PROBLEM DETAILS: Which of the lines in the data mention the string "computer"? List them all.

Items listed in a dataset:
⁂

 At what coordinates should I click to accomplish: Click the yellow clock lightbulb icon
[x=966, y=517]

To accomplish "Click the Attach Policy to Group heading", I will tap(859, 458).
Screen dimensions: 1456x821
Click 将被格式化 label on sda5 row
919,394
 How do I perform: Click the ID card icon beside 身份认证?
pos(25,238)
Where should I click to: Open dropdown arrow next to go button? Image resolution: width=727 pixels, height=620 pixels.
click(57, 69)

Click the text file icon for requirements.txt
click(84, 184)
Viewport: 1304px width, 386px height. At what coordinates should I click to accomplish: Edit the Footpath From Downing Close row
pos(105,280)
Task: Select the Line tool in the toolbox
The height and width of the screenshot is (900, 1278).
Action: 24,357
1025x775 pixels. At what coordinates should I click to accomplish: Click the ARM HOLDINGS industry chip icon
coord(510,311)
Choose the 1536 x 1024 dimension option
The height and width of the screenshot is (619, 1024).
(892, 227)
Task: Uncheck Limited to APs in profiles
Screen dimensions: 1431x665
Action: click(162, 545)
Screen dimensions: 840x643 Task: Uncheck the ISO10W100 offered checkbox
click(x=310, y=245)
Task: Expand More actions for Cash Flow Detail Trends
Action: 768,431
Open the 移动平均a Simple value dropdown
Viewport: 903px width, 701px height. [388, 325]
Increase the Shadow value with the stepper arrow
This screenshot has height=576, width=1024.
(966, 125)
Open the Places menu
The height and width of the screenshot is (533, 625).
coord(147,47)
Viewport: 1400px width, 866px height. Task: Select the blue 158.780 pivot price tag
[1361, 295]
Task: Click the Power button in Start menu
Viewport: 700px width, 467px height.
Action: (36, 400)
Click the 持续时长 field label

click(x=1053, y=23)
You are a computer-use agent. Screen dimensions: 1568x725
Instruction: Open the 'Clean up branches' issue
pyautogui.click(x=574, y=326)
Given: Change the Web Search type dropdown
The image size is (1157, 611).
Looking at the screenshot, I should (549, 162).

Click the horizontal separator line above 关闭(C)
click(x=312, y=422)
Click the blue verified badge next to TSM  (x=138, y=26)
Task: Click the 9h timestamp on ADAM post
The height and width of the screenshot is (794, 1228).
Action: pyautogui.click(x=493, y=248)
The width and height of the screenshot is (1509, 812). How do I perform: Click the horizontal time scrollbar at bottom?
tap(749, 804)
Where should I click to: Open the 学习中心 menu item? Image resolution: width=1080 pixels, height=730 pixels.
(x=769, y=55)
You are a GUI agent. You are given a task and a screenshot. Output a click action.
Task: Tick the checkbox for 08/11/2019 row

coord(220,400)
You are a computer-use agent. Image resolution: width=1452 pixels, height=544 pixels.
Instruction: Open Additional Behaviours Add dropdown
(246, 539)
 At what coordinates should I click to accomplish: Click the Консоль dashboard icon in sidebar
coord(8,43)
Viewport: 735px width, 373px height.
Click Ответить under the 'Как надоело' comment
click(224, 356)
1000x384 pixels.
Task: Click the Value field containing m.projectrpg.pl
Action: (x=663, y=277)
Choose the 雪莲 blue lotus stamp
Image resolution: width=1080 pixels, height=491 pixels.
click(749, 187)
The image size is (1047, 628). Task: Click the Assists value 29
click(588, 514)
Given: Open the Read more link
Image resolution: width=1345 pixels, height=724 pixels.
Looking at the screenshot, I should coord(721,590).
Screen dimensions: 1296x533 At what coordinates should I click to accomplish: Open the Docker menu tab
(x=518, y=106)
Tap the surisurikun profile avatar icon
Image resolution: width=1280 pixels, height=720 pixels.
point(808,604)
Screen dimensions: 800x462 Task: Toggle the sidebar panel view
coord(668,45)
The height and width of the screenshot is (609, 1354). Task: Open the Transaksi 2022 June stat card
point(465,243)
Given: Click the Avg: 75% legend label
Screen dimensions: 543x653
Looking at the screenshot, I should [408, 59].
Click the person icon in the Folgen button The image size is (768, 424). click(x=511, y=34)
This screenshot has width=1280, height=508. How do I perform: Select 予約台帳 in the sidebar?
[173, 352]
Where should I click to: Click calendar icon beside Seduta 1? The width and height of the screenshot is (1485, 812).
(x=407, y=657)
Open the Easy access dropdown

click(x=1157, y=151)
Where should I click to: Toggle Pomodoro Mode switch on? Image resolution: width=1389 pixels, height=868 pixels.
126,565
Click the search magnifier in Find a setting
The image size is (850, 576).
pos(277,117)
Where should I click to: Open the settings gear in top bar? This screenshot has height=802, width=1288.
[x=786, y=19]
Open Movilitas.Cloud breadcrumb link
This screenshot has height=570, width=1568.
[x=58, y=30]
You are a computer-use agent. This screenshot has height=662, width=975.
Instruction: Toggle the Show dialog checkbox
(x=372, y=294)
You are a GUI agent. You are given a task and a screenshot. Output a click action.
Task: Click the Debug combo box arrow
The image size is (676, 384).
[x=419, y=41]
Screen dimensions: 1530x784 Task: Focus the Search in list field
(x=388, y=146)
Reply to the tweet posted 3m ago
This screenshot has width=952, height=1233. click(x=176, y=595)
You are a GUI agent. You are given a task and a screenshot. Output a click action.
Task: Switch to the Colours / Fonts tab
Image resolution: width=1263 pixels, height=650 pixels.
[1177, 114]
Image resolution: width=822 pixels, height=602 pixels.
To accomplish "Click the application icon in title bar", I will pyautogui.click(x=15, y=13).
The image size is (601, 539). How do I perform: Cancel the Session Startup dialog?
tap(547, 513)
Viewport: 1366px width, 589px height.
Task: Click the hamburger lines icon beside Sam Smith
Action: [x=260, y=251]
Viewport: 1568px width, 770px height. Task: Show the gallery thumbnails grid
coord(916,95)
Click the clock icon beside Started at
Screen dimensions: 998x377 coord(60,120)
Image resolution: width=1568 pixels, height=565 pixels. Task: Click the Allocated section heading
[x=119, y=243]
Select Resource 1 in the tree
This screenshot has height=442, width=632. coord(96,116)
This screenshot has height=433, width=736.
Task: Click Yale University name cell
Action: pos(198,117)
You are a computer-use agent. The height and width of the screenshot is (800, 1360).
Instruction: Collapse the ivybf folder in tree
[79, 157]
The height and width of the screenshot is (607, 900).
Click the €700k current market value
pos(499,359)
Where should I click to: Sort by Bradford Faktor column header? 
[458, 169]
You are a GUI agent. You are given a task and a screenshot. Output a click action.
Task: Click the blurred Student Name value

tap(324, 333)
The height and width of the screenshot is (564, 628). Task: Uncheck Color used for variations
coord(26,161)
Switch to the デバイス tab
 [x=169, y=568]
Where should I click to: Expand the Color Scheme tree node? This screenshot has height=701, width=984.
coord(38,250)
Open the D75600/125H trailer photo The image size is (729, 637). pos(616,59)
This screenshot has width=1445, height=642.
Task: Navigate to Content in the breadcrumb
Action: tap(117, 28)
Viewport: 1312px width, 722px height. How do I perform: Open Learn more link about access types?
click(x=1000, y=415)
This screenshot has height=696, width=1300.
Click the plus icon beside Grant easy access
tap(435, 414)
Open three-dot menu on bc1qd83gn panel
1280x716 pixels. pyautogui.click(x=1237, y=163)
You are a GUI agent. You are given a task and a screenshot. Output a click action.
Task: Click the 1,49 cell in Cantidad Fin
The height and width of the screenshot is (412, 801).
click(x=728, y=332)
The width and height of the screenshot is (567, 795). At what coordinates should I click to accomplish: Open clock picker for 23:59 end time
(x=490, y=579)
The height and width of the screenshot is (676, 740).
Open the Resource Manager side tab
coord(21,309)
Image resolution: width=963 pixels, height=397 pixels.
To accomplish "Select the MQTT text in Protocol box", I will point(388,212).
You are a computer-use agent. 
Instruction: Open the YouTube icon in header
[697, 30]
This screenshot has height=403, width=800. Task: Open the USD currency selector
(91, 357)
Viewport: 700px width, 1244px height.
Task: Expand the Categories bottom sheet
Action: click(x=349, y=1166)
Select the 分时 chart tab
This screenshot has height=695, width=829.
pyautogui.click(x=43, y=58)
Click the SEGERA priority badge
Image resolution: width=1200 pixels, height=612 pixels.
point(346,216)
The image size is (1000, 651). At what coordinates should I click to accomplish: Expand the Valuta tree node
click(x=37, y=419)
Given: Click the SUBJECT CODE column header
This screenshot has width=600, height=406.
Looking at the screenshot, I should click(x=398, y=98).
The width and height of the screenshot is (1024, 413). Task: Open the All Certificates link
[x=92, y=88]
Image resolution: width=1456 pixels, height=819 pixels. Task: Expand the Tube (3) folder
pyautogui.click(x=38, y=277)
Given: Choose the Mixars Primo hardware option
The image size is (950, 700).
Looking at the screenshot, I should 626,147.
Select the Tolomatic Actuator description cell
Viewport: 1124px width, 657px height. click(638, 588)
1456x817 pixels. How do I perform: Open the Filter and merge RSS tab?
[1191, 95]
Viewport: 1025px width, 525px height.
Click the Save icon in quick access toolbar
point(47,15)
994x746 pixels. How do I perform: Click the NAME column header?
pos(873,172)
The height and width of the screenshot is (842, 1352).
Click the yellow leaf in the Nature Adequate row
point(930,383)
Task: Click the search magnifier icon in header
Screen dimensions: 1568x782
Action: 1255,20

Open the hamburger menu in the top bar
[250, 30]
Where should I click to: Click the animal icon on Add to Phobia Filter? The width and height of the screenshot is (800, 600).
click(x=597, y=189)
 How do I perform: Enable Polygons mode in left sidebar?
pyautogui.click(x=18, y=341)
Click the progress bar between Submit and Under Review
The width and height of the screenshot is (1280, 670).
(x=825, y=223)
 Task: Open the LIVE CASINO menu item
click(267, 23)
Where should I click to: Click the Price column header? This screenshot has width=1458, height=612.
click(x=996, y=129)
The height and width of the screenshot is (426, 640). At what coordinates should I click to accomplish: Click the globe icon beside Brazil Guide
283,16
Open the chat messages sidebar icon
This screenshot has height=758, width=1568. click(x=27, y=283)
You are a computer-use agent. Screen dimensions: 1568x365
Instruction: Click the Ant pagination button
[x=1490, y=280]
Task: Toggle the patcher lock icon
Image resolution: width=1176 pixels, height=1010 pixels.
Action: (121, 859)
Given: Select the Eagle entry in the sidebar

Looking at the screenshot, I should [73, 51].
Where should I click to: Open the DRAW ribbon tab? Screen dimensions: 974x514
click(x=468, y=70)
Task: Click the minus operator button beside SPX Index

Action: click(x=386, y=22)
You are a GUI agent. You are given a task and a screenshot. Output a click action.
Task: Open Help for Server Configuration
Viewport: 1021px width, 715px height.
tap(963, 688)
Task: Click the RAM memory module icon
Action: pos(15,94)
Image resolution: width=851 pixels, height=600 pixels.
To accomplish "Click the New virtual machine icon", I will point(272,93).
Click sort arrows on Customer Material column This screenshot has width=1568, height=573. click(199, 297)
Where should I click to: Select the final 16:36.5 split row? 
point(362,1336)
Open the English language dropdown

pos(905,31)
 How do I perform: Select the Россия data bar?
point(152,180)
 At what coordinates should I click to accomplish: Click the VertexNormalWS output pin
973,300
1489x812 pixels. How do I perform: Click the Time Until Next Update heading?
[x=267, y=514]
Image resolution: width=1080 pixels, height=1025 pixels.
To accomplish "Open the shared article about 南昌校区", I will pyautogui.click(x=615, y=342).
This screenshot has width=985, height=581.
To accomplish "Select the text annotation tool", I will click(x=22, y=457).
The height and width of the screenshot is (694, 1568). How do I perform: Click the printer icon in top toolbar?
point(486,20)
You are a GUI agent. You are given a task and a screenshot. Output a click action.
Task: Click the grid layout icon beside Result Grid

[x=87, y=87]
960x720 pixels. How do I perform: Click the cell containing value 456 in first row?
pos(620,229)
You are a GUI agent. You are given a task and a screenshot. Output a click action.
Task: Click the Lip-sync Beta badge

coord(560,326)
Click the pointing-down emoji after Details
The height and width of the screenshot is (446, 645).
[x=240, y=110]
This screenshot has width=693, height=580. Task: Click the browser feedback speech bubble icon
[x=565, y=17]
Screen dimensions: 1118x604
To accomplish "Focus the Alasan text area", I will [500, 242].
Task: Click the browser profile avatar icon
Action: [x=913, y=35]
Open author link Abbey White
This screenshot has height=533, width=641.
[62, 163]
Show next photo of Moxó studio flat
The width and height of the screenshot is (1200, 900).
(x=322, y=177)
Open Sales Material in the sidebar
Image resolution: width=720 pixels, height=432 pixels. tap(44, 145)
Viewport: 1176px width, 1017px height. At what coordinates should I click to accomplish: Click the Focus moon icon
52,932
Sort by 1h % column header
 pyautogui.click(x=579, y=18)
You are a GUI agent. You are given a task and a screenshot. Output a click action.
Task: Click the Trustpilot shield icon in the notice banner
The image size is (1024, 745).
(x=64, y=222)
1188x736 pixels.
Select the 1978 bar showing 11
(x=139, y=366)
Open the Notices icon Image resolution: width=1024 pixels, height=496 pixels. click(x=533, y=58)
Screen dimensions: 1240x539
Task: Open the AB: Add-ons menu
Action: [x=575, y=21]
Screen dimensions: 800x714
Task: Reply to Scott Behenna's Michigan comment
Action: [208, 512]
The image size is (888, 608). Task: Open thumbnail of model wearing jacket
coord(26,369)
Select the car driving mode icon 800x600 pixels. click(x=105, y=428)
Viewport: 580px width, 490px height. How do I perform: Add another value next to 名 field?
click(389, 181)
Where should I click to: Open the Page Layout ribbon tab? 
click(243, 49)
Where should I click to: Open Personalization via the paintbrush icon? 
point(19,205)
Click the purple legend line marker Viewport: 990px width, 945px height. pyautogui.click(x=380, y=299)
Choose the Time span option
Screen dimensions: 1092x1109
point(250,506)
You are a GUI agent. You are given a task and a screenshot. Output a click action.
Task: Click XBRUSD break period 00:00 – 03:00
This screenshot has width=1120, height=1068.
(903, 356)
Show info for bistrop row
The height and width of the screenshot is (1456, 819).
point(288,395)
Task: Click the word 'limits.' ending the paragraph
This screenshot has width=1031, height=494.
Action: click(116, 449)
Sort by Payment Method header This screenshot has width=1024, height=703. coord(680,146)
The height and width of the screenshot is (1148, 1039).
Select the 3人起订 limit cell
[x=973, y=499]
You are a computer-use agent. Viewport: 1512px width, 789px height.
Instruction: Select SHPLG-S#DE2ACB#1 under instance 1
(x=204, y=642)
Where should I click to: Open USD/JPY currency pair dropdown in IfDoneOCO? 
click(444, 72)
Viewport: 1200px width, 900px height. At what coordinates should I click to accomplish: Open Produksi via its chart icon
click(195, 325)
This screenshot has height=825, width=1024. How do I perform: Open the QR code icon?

⁂

PROBLEM SOLUTION:
You are a computer-use agent. Screen dimensions: 1568x725
You are a computer-use agent. Image resolution: width=1452 pixels, height=544 pixels.
You are a computer-use agent. This screenshot has height=662, width=975.
You are a computer-use agent. The height and width of the screenshot is (800, 1360).
You are a computer-use agent. 
You are a computer-use agent. Screen dimensions: 1568x365
You are a computer-use agent. Viewport: 1512px width, 789px height.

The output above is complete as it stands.